Romans 3:1-4 (New International Version):
What advantage, then, is there in being a Jew, or what value is there in circumcision? Much in every way! First of all, they have been entrusted with the very words of God. What if some did not have faith? Will their lack of faith nullify God’s faithfulness? Not at all! Let God be true, and every man a liar. As it is written: “So that you may be proved right when you speak and prevail when you judge.”
I suspect that many a sermon has been preached on this passage alone, not to mention the volumes that exist on the book of Romans as an entirety, but because I can, let me add my thoughts.
I’ve been reading through Romans in large part to coincide with the sermon “series” taking place at Grace Congregational United Church of Christ in Rutland, VT. The UCC is notoriously liberal in its approach to theology so I won’t devote much time there except to point it out to anyone who may not know that Grace Church’s relationship with the UCC (specifically the Vermont Conference) is on solid ground (to my dismay). Either way, I’m always looking for anything that will help make my bible study more purposeful and this fits the bill.
As I read the the third chapter this morning (that will be this week’s sermon topic) it was the first four verses that struck me. I finished reading the chapter and came back and meditated on the first few verses.
The first verse is immediately preceded by these verses from the end of chapter 2:
A man is not a Jew if he is only one outwardly, nor is circumcision merely outward and physical. No, a man is a Jew if he is one inwardly; and circumcision is circumcision of the heart, by the Spirit, not by the written code. Such a man’s praise is not from men, but from God.
I think I am fairly comfortable with the implications of this passage. It is the heart, or inner man, that matters to God and what matters to God is all that should matter.
In chapter three, Paul asks, “What advantage, then, is there in being a Jew, or what value is there in circumcision?” To which he quickly answers, “Much in every way!” Now for my limited, human-perspective tastes, Paul is a little short on fleshing out what the advantages are, but regardless of what the advantage means among men, God is still God of both the Jew and the Gentile.
The next part is what strikes me the most profoundly:
First of all, they have been entrusted with the very words of God. What if some did not have faith? Will their lack of faith nullify God’s faithfulness? Not at all! Let God be true, and every man a liar.
What if some did not have faith? Does that question even need to be asked? The Old Testament is rife with stories of how the Israelites turned their backs to God and the consequences they faced because of their disobedience.
Will their lack of faith nullify God’s faithfulness? Paul hits a home run here in my humble estimation. Not at all! Wow! God’s faithfulness is greater than our lack of faith. A no brainer, but it still hammers home the amazing grace of God and His worthiness to be praised. If you have a minute, stop and meditate on those few lines and I hope that you will be led by the Spirit to worship God as I have been moved.

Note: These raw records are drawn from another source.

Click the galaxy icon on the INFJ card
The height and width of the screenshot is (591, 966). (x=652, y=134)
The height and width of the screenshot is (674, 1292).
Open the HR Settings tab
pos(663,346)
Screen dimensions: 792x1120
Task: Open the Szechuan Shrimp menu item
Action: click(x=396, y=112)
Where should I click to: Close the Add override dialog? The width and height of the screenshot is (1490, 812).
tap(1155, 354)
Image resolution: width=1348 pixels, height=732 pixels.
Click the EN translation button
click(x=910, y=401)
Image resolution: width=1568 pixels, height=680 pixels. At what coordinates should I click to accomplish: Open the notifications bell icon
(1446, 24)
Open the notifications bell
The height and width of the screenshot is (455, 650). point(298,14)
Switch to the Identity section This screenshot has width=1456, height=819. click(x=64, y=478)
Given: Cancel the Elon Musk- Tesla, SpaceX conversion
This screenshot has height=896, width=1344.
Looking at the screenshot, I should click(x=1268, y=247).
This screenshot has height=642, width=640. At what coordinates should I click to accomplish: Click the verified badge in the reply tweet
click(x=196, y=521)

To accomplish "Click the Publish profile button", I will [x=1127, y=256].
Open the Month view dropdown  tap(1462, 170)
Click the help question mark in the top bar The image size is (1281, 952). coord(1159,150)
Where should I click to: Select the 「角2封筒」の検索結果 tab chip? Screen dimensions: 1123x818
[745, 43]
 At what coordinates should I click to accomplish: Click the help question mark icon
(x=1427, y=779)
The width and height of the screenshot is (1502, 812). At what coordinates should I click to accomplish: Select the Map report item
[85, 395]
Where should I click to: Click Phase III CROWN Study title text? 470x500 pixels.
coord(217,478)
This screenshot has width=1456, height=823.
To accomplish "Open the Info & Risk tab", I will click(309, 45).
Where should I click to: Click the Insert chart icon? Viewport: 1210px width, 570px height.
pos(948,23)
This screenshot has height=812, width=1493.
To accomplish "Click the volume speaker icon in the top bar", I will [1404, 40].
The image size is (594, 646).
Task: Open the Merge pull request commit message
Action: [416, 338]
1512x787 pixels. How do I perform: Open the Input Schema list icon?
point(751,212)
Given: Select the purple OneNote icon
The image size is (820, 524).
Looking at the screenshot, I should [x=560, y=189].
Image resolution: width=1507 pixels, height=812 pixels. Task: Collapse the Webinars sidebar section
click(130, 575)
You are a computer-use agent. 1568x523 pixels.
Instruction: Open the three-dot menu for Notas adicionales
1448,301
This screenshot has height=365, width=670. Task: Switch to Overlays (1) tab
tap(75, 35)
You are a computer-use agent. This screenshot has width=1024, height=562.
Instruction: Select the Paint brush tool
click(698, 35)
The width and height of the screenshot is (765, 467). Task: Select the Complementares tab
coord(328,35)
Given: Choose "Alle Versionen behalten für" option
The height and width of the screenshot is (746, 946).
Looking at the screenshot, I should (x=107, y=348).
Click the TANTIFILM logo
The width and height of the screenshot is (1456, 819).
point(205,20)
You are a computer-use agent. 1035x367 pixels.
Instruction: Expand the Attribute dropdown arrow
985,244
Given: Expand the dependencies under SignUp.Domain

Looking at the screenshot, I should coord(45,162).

With some degree of reluctance I move away from praising God to making it practical for Christians today (I say reluctantly because any manner of disagreement could enter in at this point and make my assertions seem almost political, but that is not what I intend). As it applies to more contemporary goings on this is how the passage struck me. A lot is made of the crusades and how bad they were. Or how was it possible that men of God allowed slavery to be permitted in the founding of our country. To me, these verses from Romans could, or should, serve as an answer to those accusations and doubts. It isn’t the faith of men on which we should focus but rather the faithfulness of God.
Most “self-flagellation” over the misdeeds of our forbears in the faith that takes place in the mainline Christian churches (like the UCC) tend to be too human-centered and not God-centered. In other words, we must make amends for the sins of the past before we can enjoy the fullness of God’s love (although I would argue that it isn’t really God’s love that people seek when they attempt to repent for sins long past, but rather Man’s love). God’s grace is almost completely ignored in an effort to assuage our collective guilty conscience. In fact, a case could be made that such “self-flagellation” is sinful in the eyes of God precisely because it fails to recognize the faithfulness of God and His saving grace through faith in Christ.
My fellow travelers in the mainline church need to come to terms with what happened in the history of our Christian church, for better or worse, and allow themselves to be covered by the blood of Christ. That doesn’t mean to ignore past sins, but to keep in mind and celebrate that God’s faithfulness is greater still than the accumulation of all of mankind’s sins. What is important is that God be true!